§ Task objective: Put the data lines into a Markdown table with columns Row and Line, beginning with the line containing "I will point(244,341)." and going on through the line containing "should pyautogui.click(x=40, y=355).". Number each row and leave out blank lines.

§ Supplied data:
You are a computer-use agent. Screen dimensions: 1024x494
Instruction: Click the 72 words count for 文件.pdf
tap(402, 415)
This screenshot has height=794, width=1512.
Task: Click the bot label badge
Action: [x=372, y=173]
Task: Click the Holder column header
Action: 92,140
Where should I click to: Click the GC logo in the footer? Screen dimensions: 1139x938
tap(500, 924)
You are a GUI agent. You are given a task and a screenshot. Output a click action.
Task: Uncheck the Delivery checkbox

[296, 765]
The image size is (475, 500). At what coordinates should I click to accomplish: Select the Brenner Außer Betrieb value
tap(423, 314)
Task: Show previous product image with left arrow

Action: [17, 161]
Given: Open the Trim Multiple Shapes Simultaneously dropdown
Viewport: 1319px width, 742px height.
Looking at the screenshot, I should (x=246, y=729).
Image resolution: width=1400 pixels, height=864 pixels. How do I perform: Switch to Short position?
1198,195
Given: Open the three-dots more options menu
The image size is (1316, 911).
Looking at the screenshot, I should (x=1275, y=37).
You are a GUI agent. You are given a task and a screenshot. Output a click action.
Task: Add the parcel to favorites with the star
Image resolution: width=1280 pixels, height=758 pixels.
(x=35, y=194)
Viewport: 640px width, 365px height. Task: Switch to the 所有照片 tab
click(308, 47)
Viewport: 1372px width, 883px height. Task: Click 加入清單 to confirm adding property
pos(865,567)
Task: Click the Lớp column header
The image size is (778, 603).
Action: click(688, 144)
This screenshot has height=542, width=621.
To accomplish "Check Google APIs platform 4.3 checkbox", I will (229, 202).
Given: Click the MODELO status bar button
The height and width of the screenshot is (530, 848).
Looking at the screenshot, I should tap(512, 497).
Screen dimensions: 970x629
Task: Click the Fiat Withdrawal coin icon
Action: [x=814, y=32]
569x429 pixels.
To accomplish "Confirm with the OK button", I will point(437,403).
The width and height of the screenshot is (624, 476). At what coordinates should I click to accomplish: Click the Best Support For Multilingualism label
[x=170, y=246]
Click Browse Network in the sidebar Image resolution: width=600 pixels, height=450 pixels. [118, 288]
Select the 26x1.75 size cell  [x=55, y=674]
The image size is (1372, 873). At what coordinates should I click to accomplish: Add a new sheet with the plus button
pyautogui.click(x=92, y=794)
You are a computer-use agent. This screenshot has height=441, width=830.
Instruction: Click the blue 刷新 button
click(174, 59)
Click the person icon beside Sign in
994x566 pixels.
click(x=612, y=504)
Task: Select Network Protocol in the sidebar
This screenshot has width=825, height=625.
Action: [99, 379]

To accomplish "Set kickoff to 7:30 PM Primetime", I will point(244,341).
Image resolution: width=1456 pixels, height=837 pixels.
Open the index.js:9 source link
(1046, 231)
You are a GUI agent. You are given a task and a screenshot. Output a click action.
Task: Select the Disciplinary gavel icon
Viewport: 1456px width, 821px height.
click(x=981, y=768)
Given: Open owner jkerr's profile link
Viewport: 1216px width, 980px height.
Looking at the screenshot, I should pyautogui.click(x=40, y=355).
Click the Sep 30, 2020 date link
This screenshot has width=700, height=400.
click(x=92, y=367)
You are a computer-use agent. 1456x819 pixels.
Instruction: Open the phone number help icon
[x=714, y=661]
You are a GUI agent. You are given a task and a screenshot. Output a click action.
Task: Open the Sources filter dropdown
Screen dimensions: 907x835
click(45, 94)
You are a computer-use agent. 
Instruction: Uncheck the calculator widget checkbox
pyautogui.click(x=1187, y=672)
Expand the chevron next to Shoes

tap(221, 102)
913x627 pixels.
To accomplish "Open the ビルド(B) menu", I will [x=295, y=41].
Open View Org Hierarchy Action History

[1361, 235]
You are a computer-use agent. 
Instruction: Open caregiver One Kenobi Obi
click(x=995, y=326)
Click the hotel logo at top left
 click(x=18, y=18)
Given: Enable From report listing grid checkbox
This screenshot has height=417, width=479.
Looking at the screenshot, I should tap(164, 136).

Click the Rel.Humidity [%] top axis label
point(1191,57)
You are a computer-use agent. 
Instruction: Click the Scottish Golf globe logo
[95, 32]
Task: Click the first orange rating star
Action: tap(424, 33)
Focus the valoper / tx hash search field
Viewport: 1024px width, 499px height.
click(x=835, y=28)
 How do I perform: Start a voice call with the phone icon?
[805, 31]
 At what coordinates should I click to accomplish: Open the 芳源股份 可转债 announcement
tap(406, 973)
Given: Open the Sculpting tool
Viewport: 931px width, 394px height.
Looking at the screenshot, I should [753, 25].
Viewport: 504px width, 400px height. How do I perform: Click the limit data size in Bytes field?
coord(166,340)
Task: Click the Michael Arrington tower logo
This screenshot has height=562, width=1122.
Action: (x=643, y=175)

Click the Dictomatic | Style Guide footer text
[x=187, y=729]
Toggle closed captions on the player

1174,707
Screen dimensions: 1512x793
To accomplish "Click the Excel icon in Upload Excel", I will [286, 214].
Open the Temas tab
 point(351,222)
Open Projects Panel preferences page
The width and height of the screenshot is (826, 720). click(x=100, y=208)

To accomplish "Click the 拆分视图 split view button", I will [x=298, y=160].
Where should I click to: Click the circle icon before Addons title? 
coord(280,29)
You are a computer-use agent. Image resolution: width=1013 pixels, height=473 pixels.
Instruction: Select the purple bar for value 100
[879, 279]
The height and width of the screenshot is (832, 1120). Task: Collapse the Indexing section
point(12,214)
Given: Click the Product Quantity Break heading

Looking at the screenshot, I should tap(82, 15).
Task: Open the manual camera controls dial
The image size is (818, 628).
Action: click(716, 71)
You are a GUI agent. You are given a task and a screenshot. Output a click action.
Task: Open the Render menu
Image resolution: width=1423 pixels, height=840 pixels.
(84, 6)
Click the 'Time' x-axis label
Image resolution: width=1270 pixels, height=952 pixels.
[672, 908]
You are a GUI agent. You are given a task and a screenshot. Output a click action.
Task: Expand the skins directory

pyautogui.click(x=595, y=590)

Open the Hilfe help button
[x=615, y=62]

§ Written response:
| Row | Line |
|---|---|
| 1 | To accomplish "Set kickoff to 7:30 PM Primetime", I will point(244,341). |
| 2 | Image resolution: width=1456 pixels, height=837 pixels. |
| 3 | Open the index.js:9 source link |
| 4 | (1046, 231) |
| 5 | You are a GUI agent. You are given a task and a screenshot. Output a click action. |
| 6 | Task: Select the Disciplinary gavel icon |
| 7 | Viewport: 1456px width, 821px height. |
| 8 | click(x=981, y=768) |
| 9 | Given: Open owner jkerr's profile link |
| 10 | Viewport: 1216px width, 980px height. |
| 11 | Looking at the screenshot, I should pyautogui.click(x=40, y=355). |